Samarinda (ANTARA Kaltim) - DPRD Samarinda, Kalimantan Timur, masih menggodok Rancangan Peraturan Daerah tentang Kawasan Tanpa Rokok.

"Saat ini, Raperda KTR sudah masuk Program Legislasi Daerah (Prolegda). Proses penggodokan kemungkinan berlangsung selama dua bulan dan semoga hingga akhir tahun ini, Raperda KTR tersebut sudah selesai," ujar Ketua Badan Legislasi (Baleg) DPRD Samarinda Jasno pada Media Diskusi yang digelar Bisnis Indonesia di Queen Marry Aston Samarinda Hotel, Rabu.

Selain dihadiri Ketua Baleg DPRD, Media Diskusi dengan tema `Menuju Perda Kawasan Tanpa Rokok yang Adil dan Implementatif` yang dibuka Asisten III Bidang Sosial Kemasyarakatan Sekretariat Kota Samarinda, Ridwan Tassa, juga dihadiri Ketua Aliansi Masyarakat Tembakau Indonesia (AMTI) Budidoyo, pengamat Hukum Samarinda, Wahyuni Safitri.

Turut hadir, Ketua Ansor Kaltim Fajri Alfaroby, Direktur Lembaga Swadaya Masyarakat (LSM) Kelompok Kerja 30, Carolus Tuah serta dari Dinas Kesehatan setempat.

Jasno menyatakan, Raperda KTR harus menyerap aspirasi semua pihak, karena banyak yang menggantungkan nasib pada industri rokok di Indonesia.

"Raperda itu nantinya diharapkan dapat mengayomi semua pihak sehingga kami perlu menyerap aspirasi berbagai elemen karena industri rokok di Indonesia juga terkait berbagai kepentingan, termasuk ekonomi.
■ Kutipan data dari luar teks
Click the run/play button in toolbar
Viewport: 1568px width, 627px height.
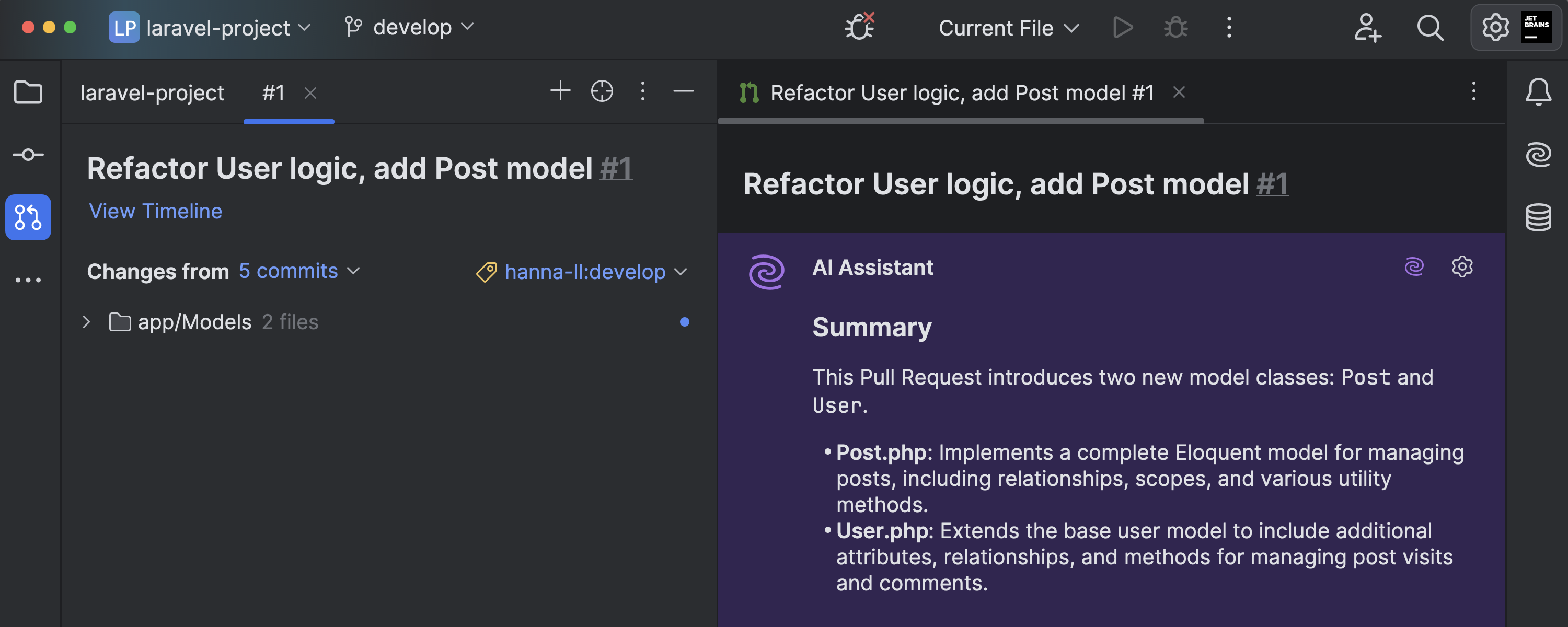1123,27
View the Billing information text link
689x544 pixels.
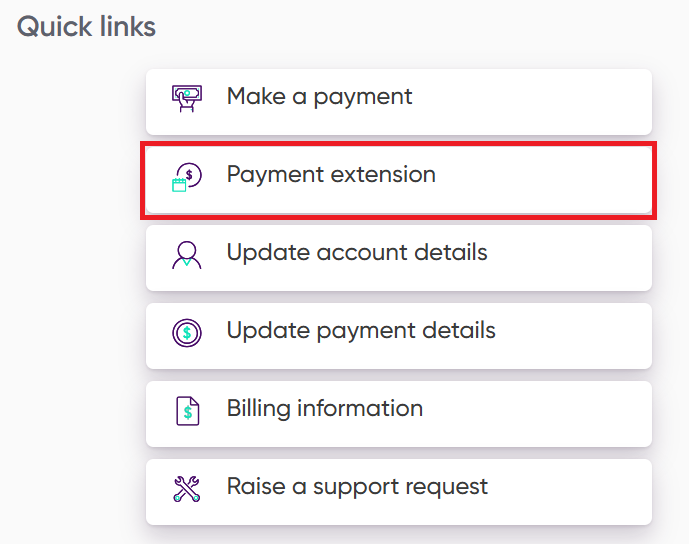click(x=324, y=409)
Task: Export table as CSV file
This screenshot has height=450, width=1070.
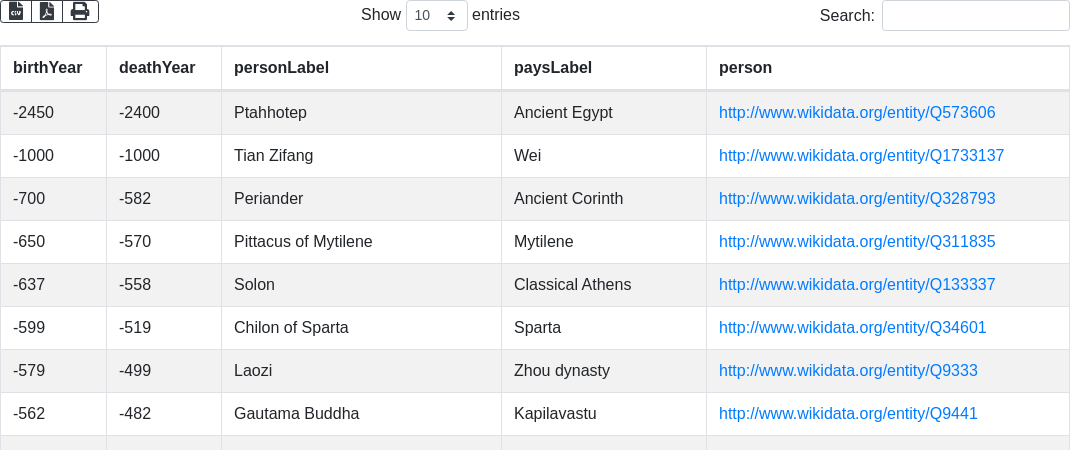Action: (x=16, y=12)
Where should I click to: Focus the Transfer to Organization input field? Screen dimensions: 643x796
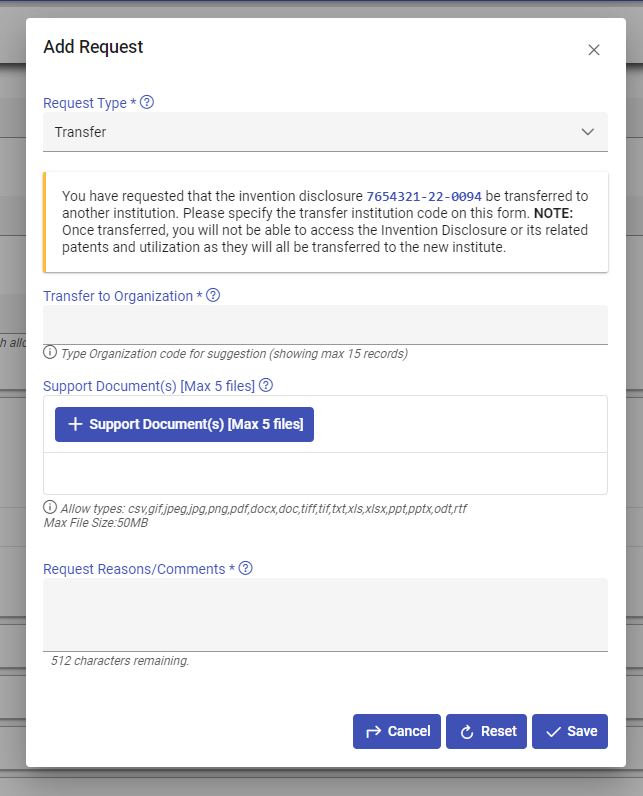click(x=325, y=325)
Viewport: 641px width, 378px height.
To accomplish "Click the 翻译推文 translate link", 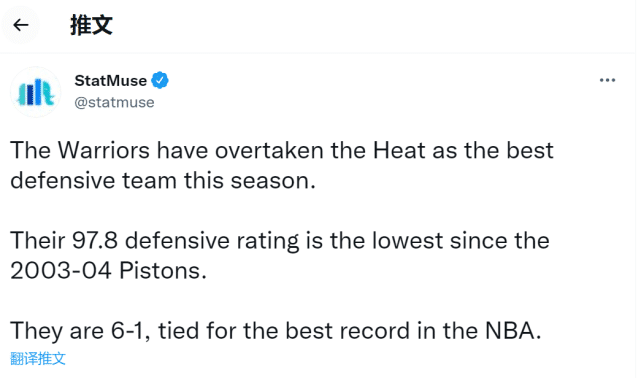I will coord(38,358).
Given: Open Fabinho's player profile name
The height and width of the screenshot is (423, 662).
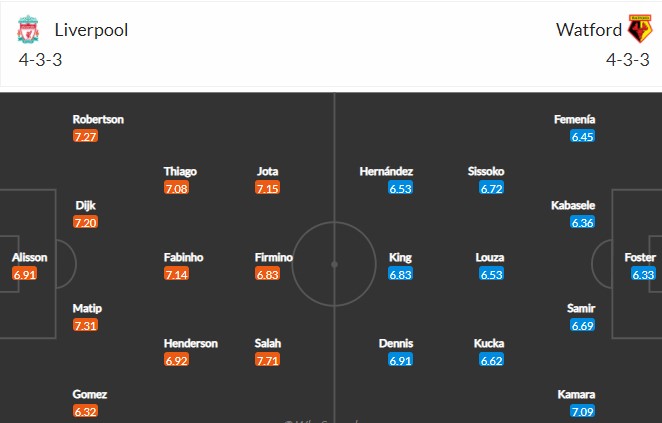Looking at the screenshot, I should pyautogui.click(x=184, y=257).
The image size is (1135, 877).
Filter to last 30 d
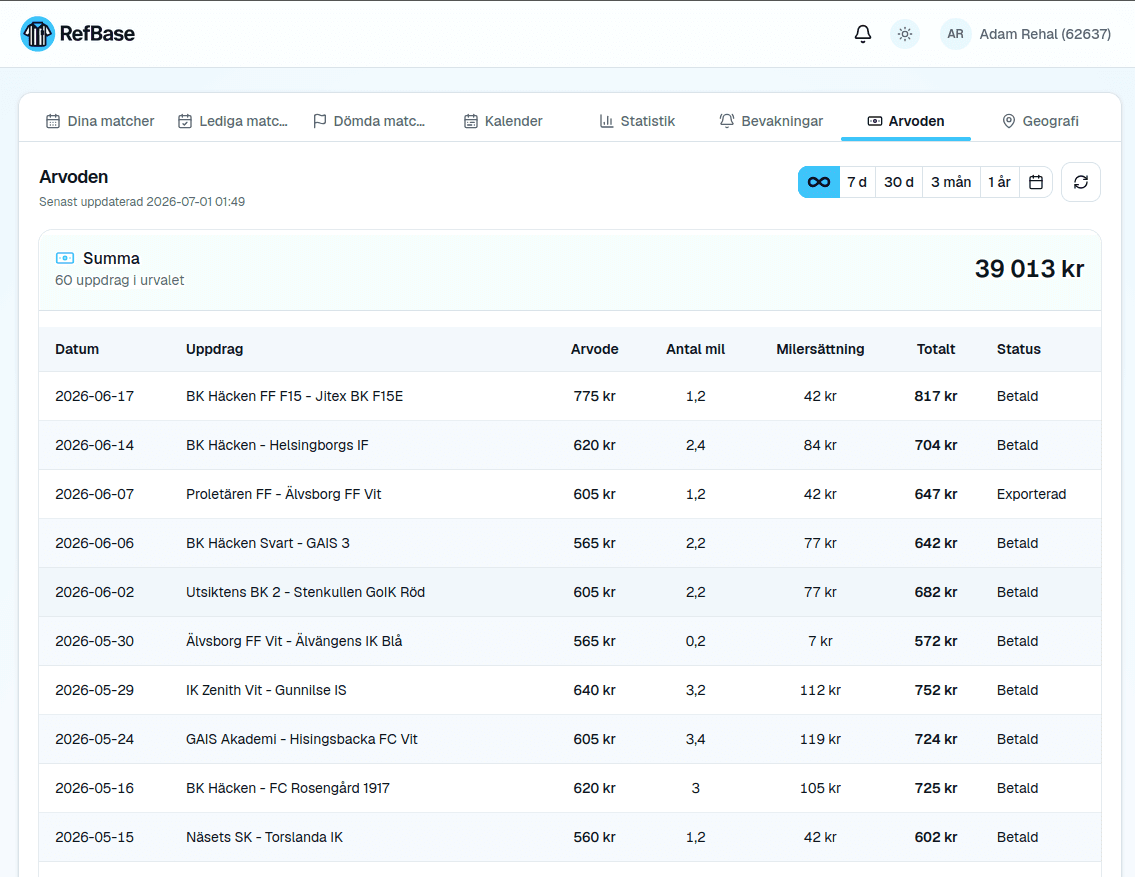898,182
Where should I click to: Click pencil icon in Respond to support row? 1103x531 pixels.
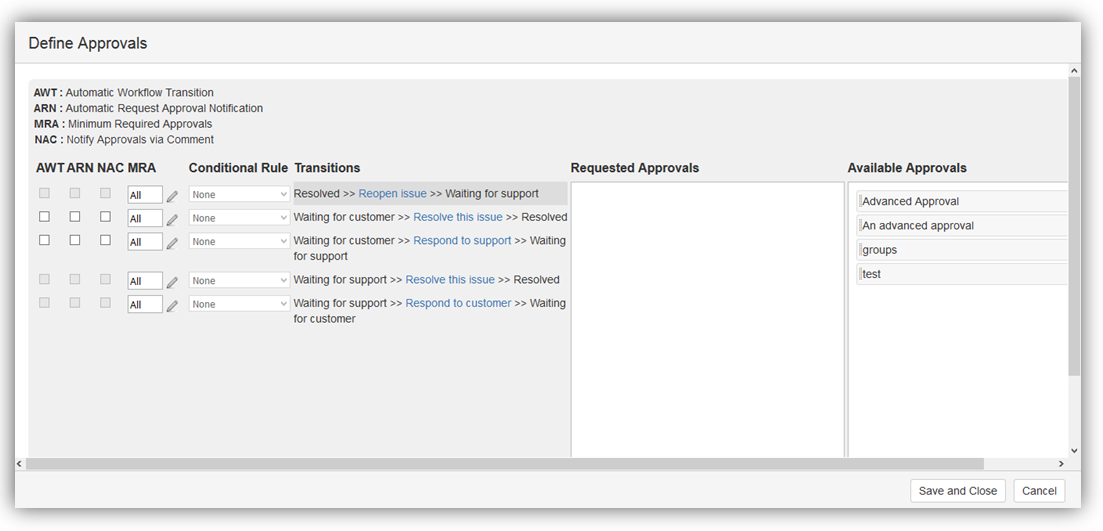(x=172, y=243)
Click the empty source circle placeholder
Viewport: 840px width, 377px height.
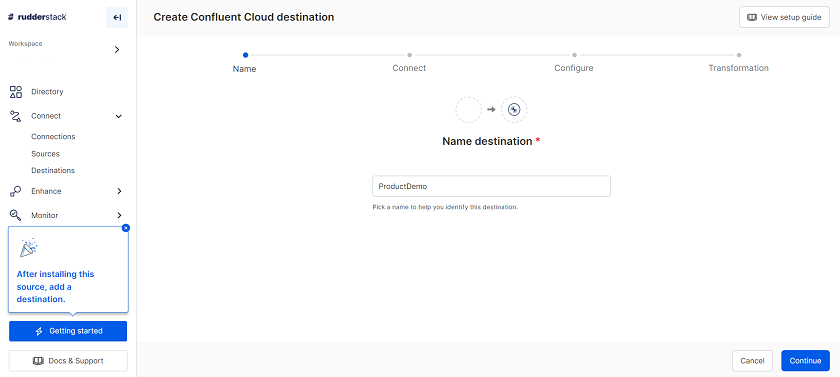click(x=469, y=110)
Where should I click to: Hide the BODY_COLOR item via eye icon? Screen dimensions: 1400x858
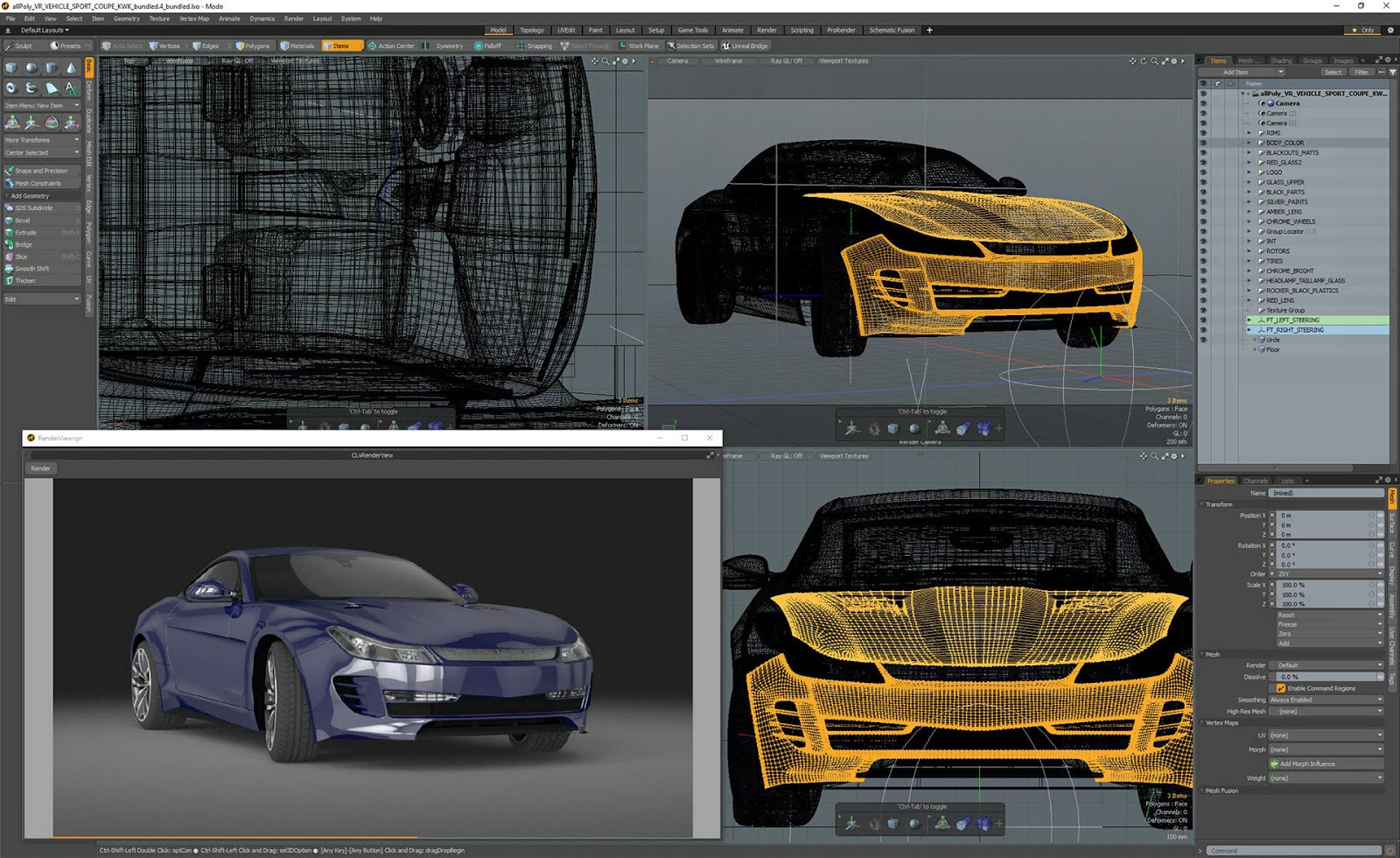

Jadi, raperda itu diharapkan paling tidak mendekati rasa keadilan bagi semua pihak, seperti yang disampaikan Asisten III Sekkot Samarinda, Ridwan tassa," kata Jasno.

Sementara, Ketua Aliansi Masyarakat Tembakau Indonesia (AMTI) Budidoyo berharap, Raperda KTR yang saat ini sudah masuk dalam Prolegda DPRD Kota Samarinda, tidak bertentangan dengan Peraturan Pemerintah Nomor 109 tentang Tembakau.

Ia juga berharap, penggodokan Raperda KTR itu segera rampung untuk memberikan kepastian hukum dan usaha bagi semua pihak.

"Memang dibutuhkan regulasi yang memberikan kepastian hukum dan kepastian usaha sehingga dapat melindungi memberi kejelasan pada semua pihak, baik perokok maupun yang bukan perokok. Tentunya, perda itu nantinya harus selaras dengan PP 109 bukan justru melampauinya," ujar Budidoyo.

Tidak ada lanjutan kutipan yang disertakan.